| TASK DESCRIPTION |
Convert the items below into a JSON list of strings, with one string for each line and no blank lines. Leave the pictures out of the list.

| RECORDS SHOWN |
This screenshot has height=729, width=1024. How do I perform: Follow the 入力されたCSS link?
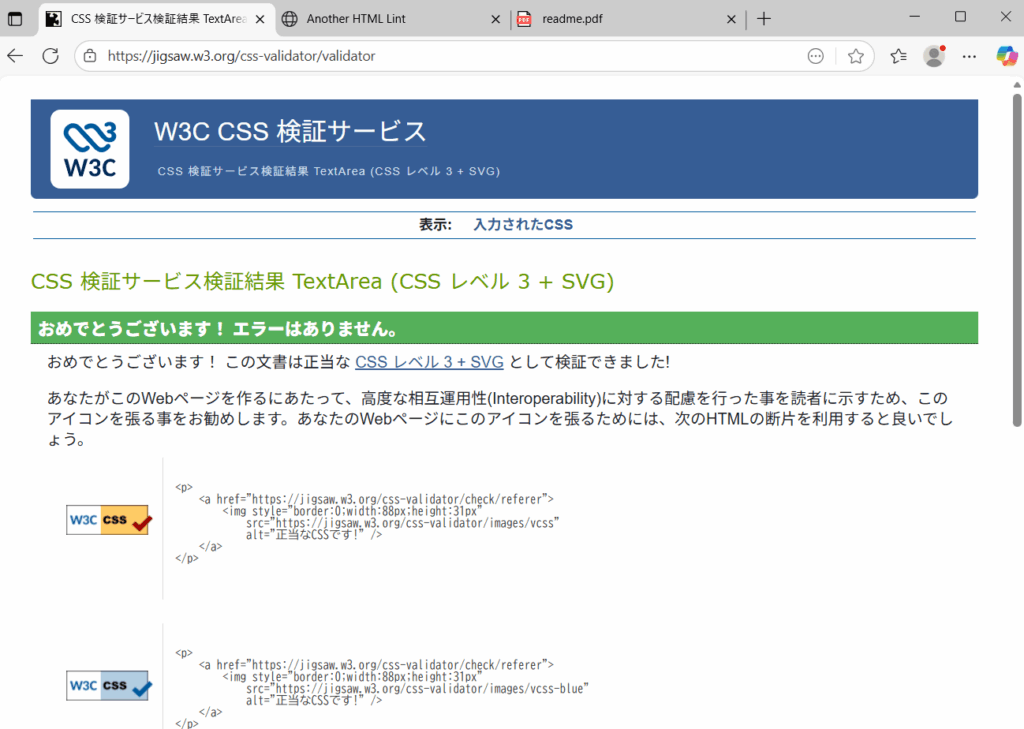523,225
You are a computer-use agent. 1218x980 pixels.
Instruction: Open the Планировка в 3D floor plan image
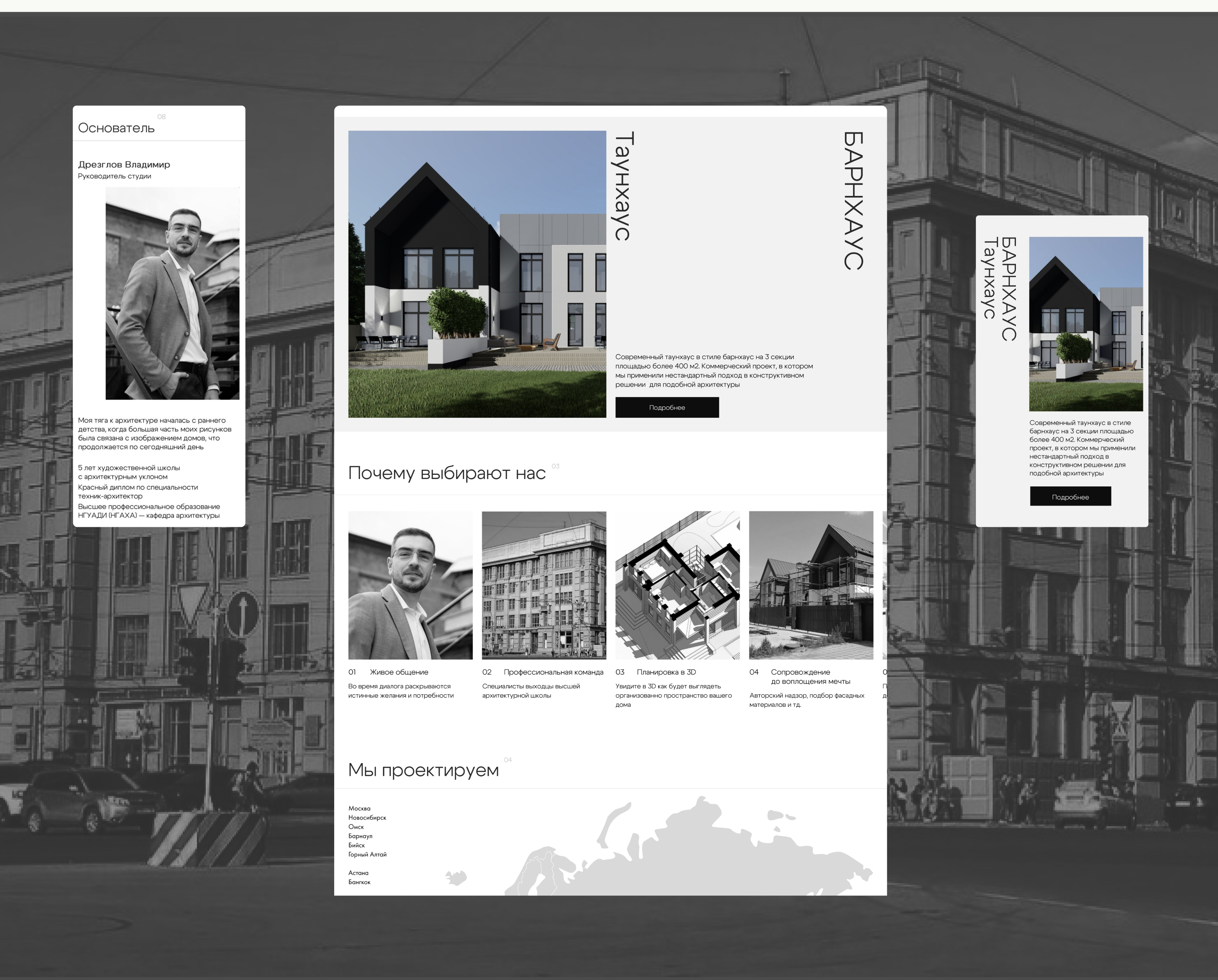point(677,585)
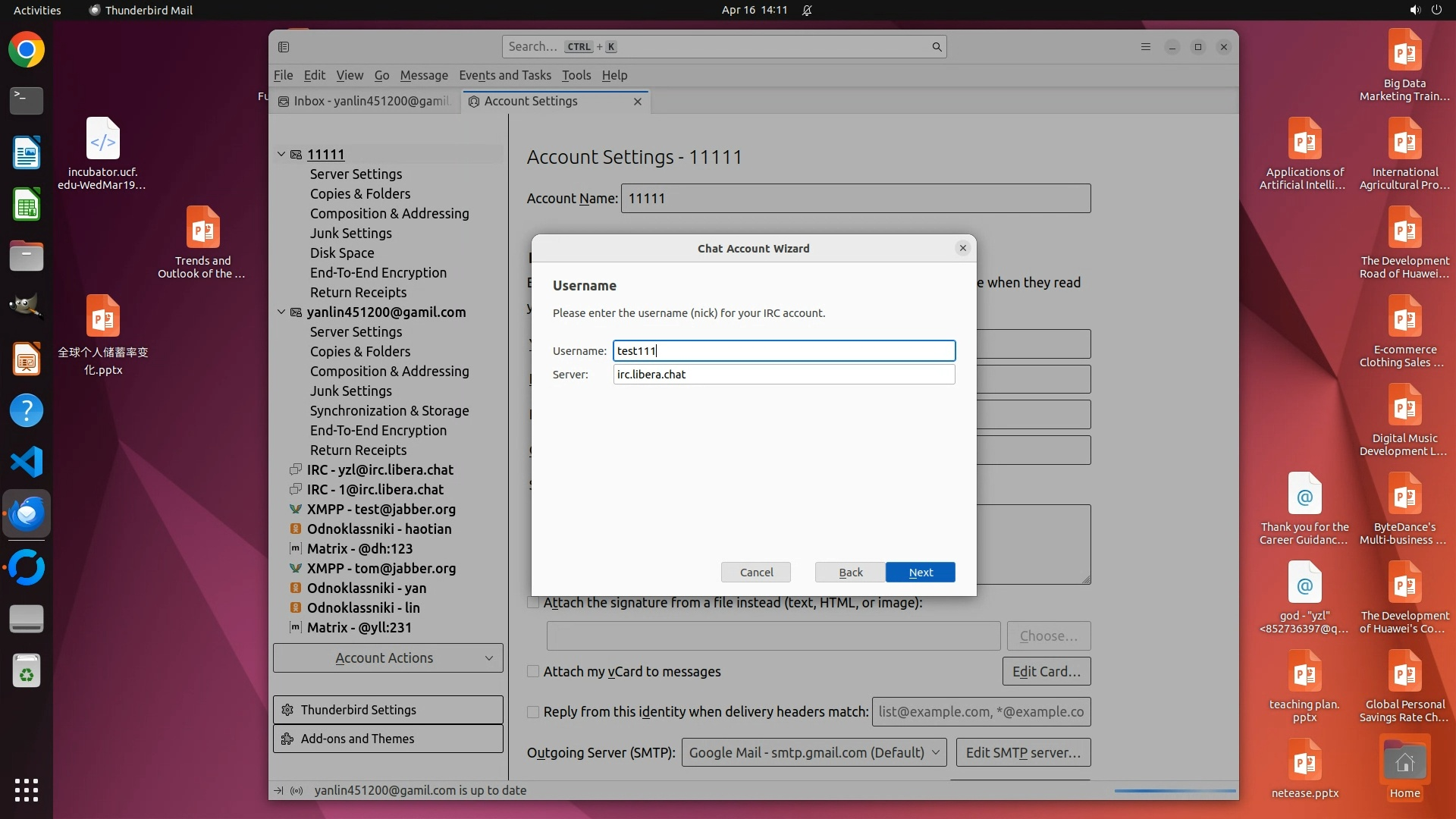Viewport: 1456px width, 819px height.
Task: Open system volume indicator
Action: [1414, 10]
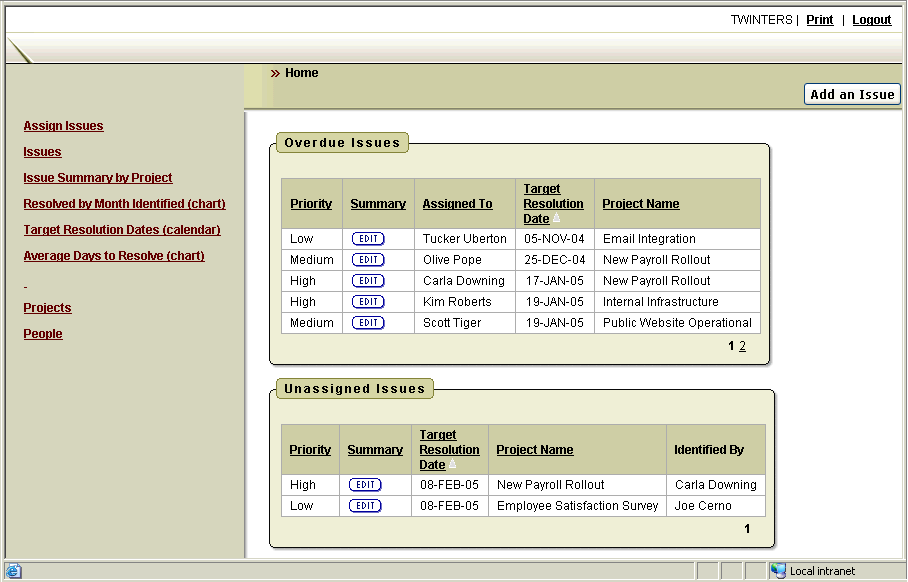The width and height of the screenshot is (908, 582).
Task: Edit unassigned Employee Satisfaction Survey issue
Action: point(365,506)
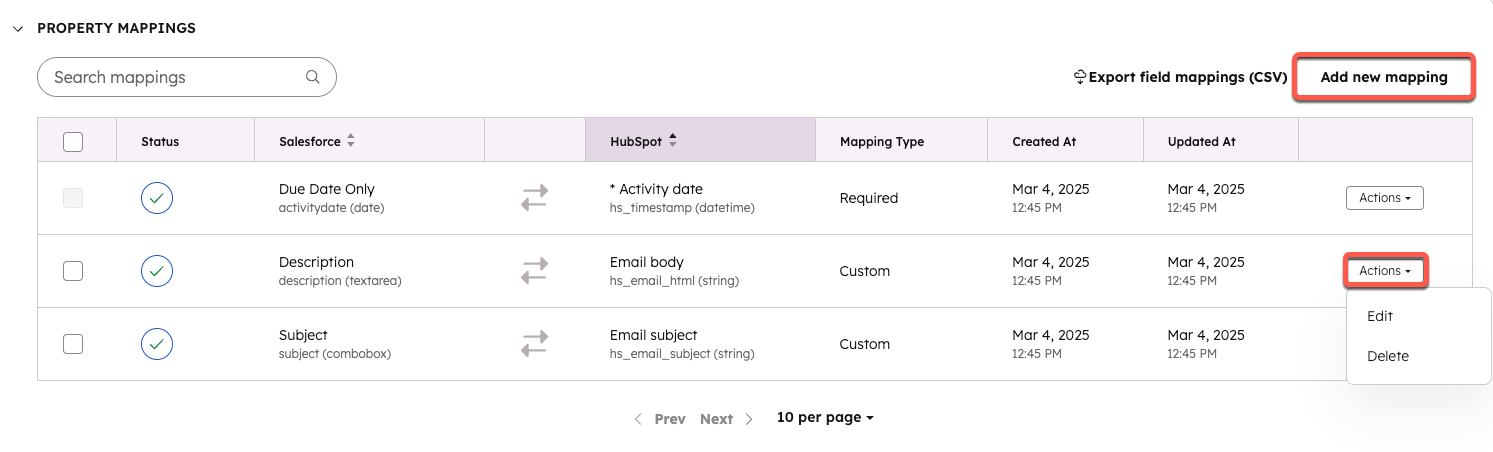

| WRITTEN SOLUTION |
[
  "This screenshot has height=729, width=1024. How do I perform: Follow the 入力されたCSS link?",
  "523,225",
  "You are a computer-use agent. 1218x980 pixels.",
  "Instruction: Open the Планировка в 3D floor plan image",
  "point(677,585)",
  "Viewport: 1456px width, 819px height.",
  "Task: Open system volume indicator",
  "Action: [1414, 10]",
  "The width and height of the screenshot is (908, 582).",
  "Task: Edit unassigned Employee Satisfaction Survey issue",
  "Action: point(365,506)"
]